THE ISSUE: As productivity has increased, wages as a share of the economy are at their lowest in more than 60 years, while profits account for the largest share of the economy in 60 years. Occupy Wall Street protesters have taken to the streets to demonstrate against what they see as financial greed and corruption.
BEN BOYCHUK
Sure, but ...
Action to what end, Pia? I know comparing Occupy Wall Street with the tea party movement is a mostly futile exercise, but the two disparate groups do share a general discontent with The Way Things Are Now. To cite one grievance among the many on Occupy Wall Street’s rambling list: “They (the banks) have taken bailouts from taxpayers with impunity.”
They certainly did. Who could possibly disagree?
Yet the tea party, for all its imperfections, rallied around the idea that the government is too big, too powerful, too expensive, too accommodating of special interests – especially the banks – and too unaccountable to the people.
The tea party called for less, not more. You can’t have something for nothing.

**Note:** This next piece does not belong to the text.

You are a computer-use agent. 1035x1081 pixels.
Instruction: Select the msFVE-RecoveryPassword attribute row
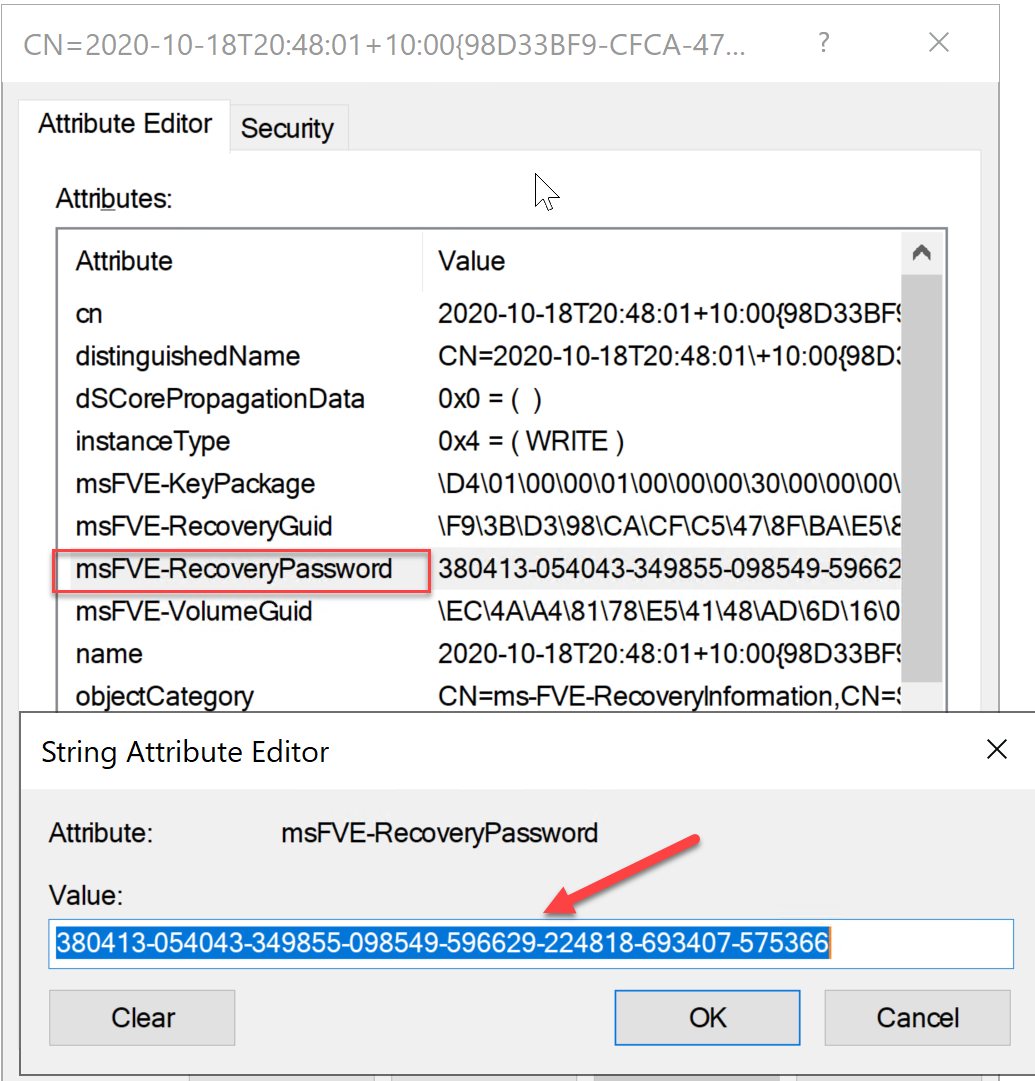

To the extent the Occupy Wall Street protesters articulate anything resembling solutions, they want more government, not less, and plenty of something for nothing. More taxes on the rich, more regulation on those greedy capitalists, single-payer health care, student-loan debt forgiveness, and a living wage – “regardless of employment.” Good grief!

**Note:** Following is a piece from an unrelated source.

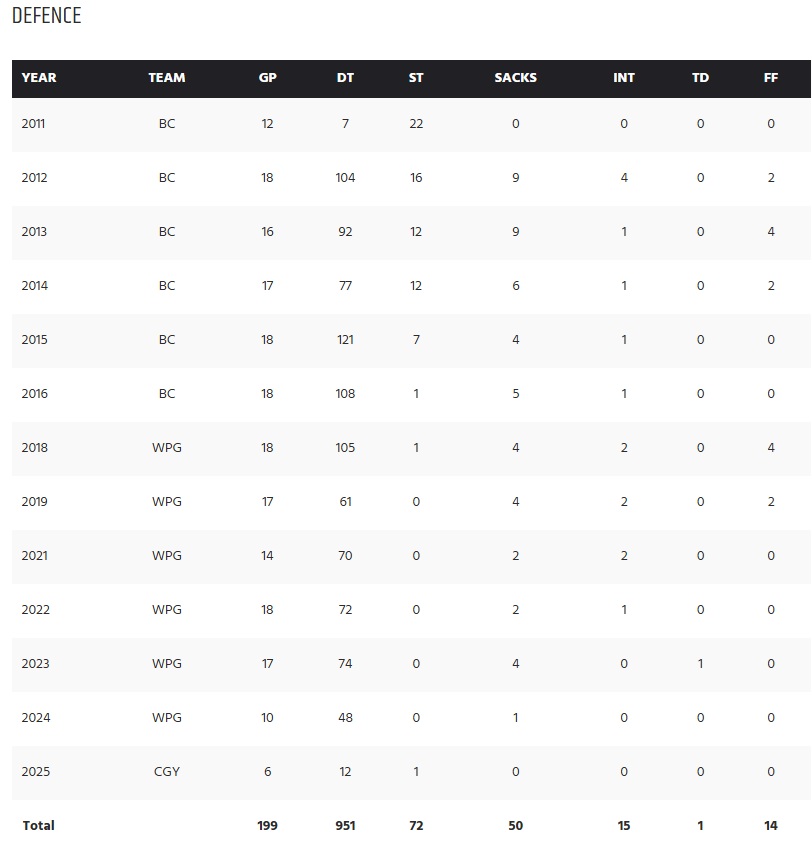The height and width of the screenshot is (856, 812).
Task: Select the 2023 year cell
Action: pyautogui.click(x=35, y=664)
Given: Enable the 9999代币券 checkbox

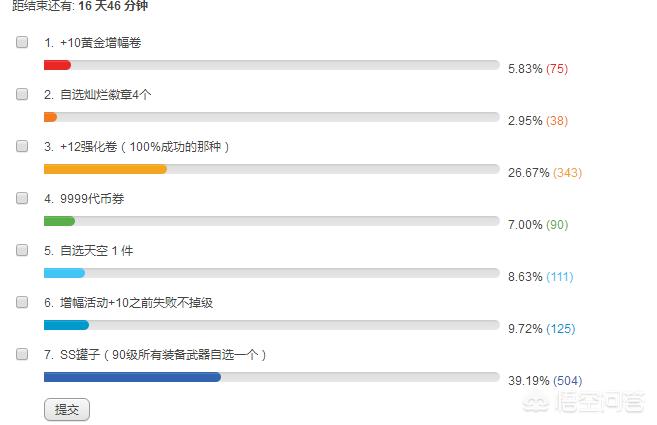Looking at the screenshot, I should 22,198.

How about more taxpayer-financed stimulus while we’re at it? Assuming it could pass, President Barack Obama’s vaunted “jobs bill” would be great for public employees – especially teachers – and unionized construction workers. But it wouldn’t do much for the private sector.
Why not? Because for every dollar government spends, that’s one dollar the private sector cannot invest.
True, the private sector isn’t investing right now, even without this jobs bill. In fact, U.S. corporations were sitting on more than $2 trillion in cash reserves as of June, according to the Federal Reserve. Surely they could free up that money, hire some of those indebted Wall Street occupiers, and get the economy moving again.
But they won’t. Because just as the Obama administration dreams of 35,000 federally funded school renovation projects jump-starting the economy, it also imagines that tens of billions of dollars in new mandates and regulations will have no impact whatsoever on the way businesses make decisions.
Here’s my proposal: Scrap the new regulations and undertake a top-to-bottom overhaul of our tax code. Broaden the tax base and eliminate the loopholes that let General Electric get away with paying nothing in corporate income taxes.
Taxes should be low and flat, and federal government spending should be more in line with the revenue it collects. We can argue whether flat taxes are “progressive” enough. To the extent everyone benefits from the protections government provides, everyone should pay.
In other words, rich or poor, “1 percent” or “99 percent,” you can’t have something for nothing.